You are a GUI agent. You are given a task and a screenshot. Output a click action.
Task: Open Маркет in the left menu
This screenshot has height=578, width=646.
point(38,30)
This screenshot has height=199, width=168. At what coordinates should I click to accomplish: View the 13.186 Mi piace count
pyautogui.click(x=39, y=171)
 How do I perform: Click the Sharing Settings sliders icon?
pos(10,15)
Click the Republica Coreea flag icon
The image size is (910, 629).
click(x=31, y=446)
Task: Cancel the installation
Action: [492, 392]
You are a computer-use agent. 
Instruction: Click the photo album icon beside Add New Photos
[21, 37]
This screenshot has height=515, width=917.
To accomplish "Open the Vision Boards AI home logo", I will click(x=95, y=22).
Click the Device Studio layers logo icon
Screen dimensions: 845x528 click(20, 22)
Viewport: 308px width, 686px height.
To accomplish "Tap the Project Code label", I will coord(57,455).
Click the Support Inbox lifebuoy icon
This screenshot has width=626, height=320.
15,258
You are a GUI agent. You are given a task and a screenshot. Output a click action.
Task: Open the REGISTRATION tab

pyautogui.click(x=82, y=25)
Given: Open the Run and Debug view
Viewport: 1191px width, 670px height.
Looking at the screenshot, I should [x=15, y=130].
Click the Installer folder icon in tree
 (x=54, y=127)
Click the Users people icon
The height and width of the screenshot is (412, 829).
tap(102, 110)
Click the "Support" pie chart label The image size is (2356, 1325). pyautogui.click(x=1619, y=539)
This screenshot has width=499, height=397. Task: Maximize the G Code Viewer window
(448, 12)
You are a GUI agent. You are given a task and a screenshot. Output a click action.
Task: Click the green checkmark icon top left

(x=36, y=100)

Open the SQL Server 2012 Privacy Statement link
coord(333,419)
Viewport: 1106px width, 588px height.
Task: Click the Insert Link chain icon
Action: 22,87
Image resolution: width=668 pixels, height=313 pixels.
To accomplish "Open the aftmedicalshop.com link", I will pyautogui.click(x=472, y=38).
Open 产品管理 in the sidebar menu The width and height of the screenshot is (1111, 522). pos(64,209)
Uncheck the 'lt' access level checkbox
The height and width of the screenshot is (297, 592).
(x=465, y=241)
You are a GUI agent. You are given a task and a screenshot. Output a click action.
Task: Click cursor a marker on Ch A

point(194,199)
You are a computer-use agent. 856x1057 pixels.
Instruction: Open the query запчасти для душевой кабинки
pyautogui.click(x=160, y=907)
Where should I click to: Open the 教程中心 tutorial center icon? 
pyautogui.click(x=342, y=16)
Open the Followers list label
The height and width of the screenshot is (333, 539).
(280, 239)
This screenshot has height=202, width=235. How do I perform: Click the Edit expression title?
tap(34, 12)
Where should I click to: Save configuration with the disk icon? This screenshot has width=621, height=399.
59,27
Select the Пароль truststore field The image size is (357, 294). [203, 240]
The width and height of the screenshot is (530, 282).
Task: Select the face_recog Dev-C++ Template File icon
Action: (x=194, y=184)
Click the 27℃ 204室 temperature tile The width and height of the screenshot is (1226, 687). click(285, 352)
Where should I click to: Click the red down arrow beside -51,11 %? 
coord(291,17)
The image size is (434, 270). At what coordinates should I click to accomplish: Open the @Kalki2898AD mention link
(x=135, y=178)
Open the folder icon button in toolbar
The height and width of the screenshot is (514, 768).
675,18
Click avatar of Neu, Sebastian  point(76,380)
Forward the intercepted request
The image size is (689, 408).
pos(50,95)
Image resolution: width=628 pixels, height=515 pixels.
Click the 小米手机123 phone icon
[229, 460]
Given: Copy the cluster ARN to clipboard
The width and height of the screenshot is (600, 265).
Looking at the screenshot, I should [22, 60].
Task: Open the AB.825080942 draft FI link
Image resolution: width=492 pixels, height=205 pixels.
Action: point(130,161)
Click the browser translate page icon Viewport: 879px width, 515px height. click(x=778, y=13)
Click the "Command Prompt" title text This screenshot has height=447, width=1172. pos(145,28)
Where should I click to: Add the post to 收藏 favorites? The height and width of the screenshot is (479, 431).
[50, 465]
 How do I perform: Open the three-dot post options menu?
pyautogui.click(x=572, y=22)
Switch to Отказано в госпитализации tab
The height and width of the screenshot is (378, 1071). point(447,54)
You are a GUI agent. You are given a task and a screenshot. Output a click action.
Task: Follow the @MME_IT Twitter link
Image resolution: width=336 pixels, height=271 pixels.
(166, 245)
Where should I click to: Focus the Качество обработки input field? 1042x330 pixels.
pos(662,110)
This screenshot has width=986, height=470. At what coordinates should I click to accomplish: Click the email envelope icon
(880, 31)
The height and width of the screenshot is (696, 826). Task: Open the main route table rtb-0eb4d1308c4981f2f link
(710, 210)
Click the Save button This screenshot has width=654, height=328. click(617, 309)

--- --- ---

Pull every line containing the word "computer" out of the entries above.

Solution =>
You are a computer-use agent. 
You are a computer-use agent. 856x1057 pixels.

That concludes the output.